### [Exercise instructions]
Return the whole listing unchanged. Drop the images.

### [Source data]
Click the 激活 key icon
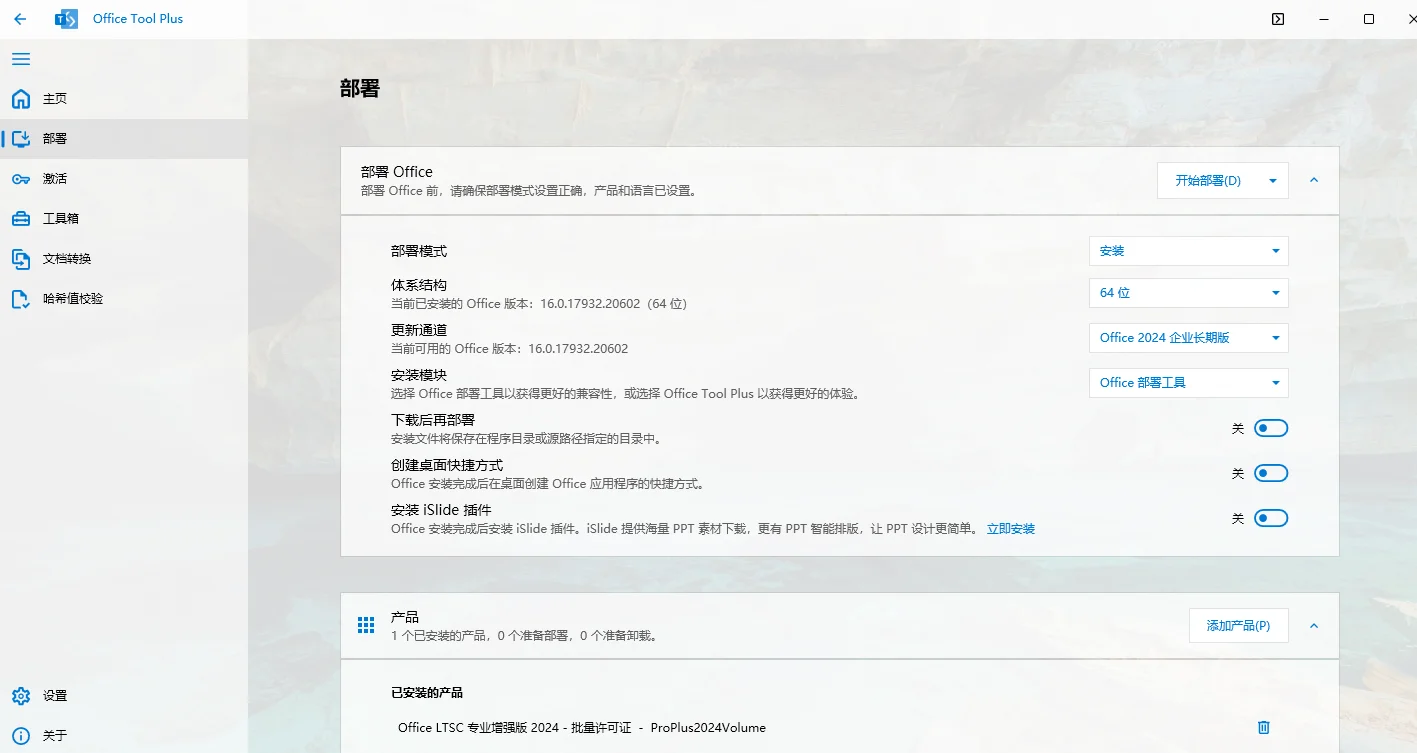Image resolution: width=1417 pixels, height=753 pixels. [x=21, y=179]

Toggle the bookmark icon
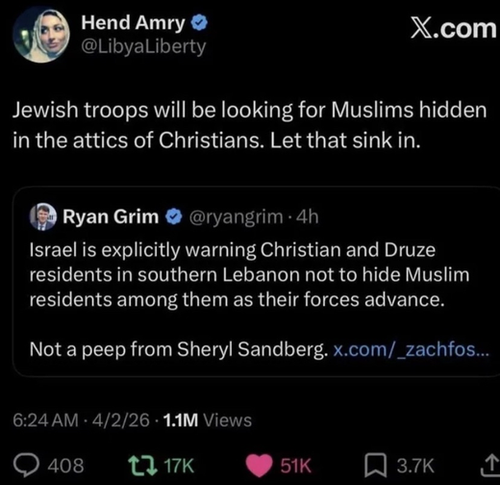pos(376,466)
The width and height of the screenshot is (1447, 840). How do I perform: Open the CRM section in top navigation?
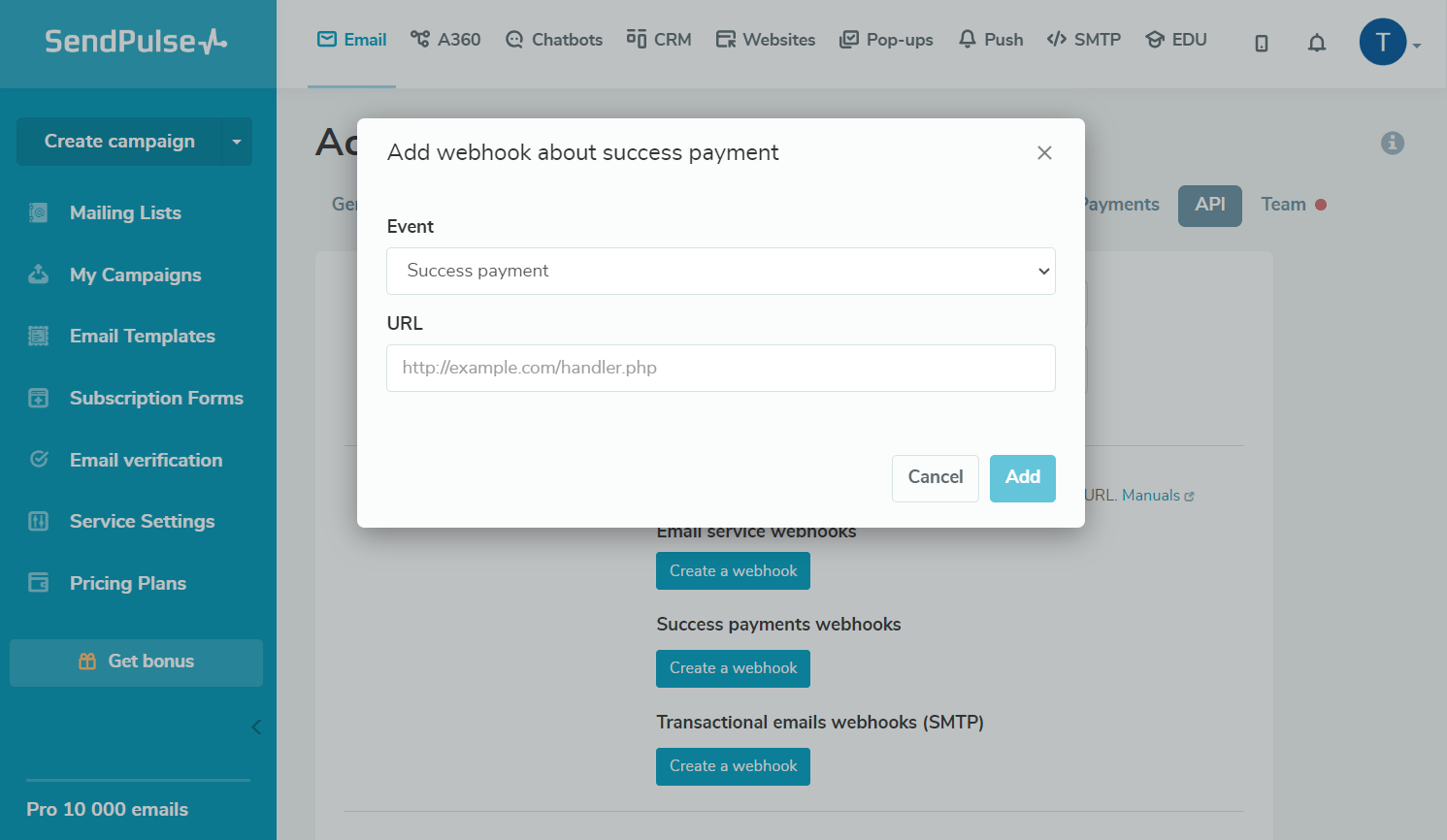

### [Exercise result]
Click the 激活 key icon
Image resolution: width=1417 pixels, height=753 pixels. [x=21, y=179]

Toggle the bookmark icon
pos(376,466)
The width and height of the screenshot is (1447, 840). How do I perform: Open the CRM section in top navigation?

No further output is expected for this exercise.